I guess you were listening to Radio 2 yesterday evening then, that or it is a massive coincidence that Lisa Tarbuck was talking about the very same thing.
There must be bazillions...a few off the top of my head:
Bite the bullet
Swinging the lead
Run the gauntlet
Deadline
Three sheets to the wind
Turning a blind eye
Chance your arm
Baling out
The Full Monty
Not enough room to swing a cat
...
Flash in the pan - nothing too serious or someone who promises something or isnt too serious.... if you poder in your pan flashged but didnt ignite the main charge nothing much happened/ what you were expecting didnt happen.
Going off half cocked - again military use of musket going off half cocked meant the hammer wasnt pulled back all the way and failed to produce a spark.
Calling the shots.... could be reference to military spotters for snipers or artillery he who calls the shots knows whats going on
bite the bullet.... take whatever is coming to you (lead bullets were sometimes used to bite on when bite were being cut off (Supposedly)
Take the flack, says it all really.... in a bomber on a bomb run you had to take the flak.....

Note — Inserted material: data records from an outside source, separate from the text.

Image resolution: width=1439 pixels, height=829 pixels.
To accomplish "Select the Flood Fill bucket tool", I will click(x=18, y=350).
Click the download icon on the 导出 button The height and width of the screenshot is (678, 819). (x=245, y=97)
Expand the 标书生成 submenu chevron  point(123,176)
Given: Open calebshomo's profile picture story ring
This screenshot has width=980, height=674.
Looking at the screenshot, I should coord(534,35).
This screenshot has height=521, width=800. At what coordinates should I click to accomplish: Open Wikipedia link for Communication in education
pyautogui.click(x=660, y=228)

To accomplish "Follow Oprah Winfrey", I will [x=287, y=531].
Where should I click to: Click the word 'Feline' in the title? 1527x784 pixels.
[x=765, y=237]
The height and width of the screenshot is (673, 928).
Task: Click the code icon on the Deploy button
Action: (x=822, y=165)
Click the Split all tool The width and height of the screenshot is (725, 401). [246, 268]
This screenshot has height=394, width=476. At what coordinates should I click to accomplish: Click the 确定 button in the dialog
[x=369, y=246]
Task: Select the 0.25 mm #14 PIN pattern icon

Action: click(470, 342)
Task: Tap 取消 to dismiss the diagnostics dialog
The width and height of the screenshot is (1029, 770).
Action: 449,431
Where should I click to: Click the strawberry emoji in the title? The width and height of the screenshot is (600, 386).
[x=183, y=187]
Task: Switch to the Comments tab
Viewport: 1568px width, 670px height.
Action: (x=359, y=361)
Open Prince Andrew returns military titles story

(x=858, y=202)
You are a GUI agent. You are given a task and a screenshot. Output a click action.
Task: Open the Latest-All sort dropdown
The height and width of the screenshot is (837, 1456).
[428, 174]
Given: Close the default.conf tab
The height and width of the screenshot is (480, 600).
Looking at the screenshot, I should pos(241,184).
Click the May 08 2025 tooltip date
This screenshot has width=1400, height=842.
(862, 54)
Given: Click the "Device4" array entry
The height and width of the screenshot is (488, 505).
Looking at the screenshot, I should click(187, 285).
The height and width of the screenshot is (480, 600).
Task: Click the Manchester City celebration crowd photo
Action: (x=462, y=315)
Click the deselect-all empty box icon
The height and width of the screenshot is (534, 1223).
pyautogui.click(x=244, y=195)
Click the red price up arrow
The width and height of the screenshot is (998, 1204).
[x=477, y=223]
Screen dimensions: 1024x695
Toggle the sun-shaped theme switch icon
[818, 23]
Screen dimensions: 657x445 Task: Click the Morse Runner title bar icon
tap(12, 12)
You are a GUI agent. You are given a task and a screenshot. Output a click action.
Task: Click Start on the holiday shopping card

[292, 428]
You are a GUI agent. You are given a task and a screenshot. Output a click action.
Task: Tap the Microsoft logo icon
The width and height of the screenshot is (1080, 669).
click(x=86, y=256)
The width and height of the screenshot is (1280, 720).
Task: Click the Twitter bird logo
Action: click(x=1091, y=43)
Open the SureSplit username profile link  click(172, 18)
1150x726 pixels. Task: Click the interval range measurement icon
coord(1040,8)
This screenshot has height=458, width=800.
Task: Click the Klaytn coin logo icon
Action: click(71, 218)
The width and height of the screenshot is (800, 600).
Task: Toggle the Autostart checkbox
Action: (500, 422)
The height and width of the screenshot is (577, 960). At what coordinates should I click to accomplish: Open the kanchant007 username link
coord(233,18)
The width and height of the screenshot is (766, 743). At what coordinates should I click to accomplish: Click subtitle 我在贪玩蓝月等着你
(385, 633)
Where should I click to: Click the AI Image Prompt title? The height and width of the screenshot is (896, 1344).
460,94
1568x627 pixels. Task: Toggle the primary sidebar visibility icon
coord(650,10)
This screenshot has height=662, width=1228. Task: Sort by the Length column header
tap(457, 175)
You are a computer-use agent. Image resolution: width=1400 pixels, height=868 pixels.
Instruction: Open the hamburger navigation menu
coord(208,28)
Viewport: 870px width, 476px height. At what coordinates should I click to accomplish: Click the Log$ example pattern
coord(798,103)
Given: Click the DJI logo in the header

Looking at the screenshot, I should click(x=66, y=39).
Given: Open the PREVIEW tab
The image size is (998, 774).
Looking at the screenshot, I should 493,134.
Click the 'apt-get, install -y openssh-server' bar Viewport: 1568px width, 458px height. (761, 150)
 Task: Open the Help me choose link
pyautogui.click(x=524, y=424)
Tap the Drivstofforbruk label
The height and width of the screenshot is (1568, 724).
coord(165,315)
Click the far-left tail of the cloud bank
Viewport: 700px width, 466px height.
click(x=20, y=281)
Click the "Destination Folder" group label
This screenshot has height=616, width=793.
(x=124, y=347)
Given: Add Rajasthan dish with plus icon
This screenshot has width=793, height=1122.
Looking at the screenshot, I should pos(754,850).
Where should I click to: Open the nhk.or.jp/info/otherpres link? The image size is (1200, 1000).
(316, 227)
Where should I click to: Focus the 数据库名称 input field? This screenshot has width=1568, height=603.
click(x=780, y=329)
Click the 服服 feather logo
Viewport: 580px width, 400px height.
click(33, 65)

Give it the whole 9 yards ...giving it a full belt of ammo for a machine gun
I Suppse one of the earliest is: the die is cast
Just remembered some more ;D
Hoisted on your own Petard
Everyting is above board - nautical - you can see the whole crew there is no sneaky pirate horde hiding below decks
Know the ropes
Decimate - roman system of killing one in ten
Hold the fort
Jerry cans
Snorkers
Egg banjo (egg butty)
ts amazing how to begin with I couldnt think of any then kapow they all come flooding back
:-[ a bit sad really
I have been known to use the term SNAFU to explain how things are going horribly wrong! ;D
QuoteI have been known to use the term SNAFU to explain how things are going horribly wrong!
Ditto - and also FUBAR ;D
Another string to your bow (having a spare bow string)
I'd keep that under your hat (keeping your bow string dry and therefore taught)
A right cock-up (putting the arrow onto the bowstring 90 degress out, therefore causing the arrow to fly off at an angle)
Toeing the line (I believe from the parade ground where the troops put their toes on a line to form a straight line)
Freelance work/freelancers (literally knights with lances that were free for hire)
Damp squib (I believe an artillery expression of the black powder period)
Couldn't hit a barn door (a whole variety of sayings along this line)
Cold shoulder - interesting, but military?
cold shoulder supposedly nightly thigumybob... knichts would move around and take up residence in anothers court... they would be fed, watered and generally looked after, however some would out stay their welcome, instead of nice cuts of meat they would get cold meat of the not particualrly tender variety.... not sure of this though is shoulder a worse cut than any other... we need a butcher! ::)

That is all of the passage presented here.